Problem statement | Where does the string "request" appear in the records? Copy each line that holds it.

Data for processing |
------------------------------------
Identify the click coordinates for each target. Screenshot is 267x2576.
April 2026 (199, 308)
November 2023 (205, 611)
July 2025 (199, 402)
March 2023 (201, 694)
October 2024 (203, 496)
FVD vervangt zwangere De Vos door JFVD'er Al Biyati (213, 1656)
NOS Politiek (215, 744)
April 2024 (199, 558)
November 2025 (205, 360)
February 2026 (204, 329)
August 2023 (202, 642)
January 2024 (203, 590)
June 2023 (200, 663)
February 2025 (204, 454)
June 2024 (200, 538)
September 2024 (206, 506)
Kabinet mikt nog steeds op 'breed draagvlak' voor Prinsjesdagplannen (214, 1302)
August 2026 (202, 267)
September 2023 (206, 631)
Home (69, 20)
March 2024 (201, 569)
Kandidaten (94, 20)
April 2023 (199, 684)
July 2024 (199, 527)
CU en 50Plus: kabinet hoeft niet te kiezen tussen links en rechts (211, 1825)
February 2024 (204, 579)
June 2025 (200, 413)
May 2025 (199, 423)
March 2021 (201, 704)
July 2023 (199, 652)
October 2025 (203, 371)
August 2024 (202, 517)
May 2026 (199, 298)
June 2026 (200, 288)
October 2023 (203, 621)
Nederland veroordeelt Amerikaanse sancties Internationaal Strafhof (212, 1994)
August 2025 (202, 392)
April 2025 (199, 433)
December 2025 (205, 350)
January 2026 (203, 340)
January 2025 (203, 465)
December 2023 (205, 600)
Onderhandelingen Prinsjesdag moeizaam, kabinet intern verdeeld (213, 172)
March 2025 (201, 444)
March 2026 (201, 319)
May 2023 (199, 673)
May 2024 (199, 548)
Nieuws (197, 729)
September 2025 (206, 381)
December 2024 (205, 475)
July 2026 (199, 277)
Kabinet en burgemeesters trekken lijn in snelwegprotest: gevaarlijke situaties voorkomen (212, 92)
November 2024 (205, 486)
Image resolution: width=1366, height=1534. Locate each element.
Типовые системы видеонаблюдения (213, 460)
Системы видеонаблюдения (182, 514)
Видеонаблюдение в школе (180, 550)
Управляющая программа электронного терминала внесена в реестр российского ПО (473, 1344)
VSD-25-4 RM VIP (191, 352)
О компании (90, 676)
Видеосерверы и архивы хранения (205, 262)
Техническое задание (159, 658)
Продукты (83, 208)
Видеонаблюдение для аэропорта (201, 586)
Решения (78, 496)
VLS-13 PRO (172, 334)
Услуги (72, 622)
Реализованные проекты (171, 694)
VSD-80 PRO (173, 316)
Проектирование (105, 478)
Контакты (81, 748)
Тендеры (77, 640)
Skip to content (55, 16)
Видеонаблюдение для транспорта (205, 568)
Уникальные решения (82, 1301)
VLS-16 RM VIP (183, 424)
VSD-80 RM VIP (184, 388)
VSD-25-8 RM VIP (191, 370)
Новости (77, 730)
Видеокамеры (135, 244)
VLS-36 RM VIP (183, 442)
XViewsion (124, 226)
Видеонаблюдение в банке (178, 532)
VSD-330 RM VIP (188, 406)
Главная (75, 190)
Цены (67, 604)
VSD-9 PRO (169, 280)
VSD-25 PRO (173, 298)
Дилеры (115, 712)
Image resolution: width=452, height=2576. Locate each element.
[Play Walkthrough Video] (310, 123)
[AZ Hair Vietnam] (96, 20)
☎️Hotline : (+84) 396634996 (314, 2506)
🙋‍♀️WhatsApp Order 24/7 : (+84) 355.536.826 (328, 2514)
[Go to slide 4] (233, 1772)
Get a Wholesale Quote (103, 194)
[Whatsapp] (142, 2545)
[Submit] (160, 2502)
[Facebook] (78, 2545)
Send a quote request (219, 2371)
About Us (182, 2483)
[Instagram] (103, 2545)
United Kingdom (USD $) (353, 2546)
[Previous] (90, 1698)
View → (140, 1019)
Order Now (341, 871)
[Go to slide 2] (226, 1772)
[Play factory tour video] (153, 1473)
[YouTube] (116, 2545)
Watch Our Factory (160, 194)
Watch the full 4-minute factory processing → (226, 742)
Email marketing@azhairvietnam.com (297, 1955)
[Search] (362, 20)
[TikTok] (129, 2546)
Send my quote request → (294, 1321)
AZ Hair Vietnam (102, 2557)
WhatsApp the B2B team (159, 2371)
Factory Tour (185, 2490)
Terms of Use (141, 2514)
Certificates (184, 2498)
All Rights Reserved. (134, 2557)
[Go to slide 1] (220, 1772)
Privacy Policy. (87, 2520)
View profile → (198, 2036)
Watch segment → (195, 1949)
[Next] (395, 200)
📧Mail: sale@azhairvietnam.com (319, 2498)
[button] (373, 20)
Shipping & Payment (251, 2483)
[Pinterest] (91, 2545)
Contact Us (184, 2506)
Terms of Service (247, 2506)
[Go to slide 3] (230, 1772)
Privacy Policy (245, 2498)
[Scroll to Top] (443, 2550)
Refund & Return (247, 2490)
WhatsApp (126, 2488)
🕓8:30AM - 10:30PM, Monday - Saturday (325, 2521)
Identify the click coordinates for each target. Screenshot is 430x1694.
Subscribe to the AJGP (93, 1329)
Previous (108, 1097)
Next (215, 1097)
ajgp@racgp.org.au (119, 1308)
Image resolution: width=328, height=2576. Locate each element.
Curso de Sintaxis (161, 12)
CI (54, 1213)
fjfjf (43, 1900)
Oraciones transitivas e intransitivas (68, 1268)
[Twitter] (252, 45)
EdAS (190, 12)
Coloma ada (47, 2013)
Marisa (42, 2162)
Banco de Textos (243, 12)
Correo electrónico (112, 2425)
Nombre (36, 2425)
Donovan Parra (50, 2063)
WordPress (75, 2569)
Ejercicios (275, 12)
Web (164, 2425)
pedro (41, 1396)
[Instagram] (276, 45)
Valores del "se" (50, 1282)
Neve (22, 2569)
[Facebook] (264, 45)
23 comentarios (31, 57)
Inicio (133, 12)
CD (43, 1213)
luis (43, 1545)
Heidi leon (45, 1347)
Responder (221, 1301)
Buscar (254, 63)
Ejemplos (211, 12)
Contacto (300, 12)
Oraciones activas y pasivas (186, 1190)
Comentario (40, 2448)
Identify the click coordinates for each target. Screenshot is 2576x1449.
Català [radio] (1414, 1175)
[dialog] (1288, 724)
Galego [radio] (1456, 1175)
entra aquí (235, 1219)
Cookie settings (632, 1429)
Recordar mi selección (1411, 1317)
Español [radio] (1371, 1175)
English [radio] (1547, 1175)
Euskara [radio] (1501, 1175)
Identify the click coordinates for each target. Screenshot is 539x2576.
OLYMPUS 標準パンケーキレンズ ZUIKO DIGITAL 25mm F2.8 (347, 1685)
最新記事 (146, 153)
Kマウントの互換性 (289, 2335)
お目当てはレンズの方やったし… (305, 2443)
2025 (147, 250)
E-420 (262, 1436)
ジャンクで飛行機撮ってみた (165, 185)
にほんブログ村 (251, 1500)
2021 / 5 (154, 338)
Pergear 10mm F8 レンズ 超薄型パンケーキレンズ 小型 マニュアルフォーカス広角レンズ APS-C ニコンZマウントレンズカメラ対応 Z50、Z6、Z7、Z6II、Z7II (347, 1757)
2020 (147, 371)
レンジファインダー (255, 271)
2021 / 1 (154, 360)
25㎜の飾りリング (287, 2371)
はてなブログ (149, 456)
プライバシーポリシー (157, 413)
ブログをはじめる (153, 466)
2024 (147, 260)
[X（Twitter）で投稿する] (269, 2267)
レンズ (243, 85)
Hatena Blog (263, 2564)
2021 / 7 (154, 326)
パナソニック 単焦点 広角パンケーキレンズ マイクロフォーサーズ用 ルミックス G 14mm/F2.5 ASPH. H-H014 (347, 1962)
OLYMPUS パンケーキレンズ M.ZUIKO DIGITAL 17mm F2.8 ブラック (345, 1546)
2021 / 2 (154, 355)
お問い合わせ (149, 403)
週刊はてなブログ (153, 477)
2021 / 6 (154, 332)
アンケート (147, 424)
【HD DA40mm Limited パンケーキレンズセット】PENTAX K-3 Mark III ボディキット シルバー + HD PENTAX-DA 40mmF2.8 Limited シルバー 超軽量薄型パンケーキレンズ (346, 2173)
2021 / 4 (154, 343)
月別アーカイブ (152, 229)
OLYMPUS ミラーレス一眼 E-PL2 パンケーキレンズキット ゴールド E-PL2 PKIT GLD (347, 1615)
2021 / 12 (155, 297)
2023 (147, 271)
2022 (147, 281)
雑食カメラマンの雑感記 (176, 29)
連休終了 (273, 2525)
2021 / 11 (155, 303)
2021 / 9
------------------------------------
Written solution |
Send a quote request (219, 2371)
Send my quote request → (294, 1321)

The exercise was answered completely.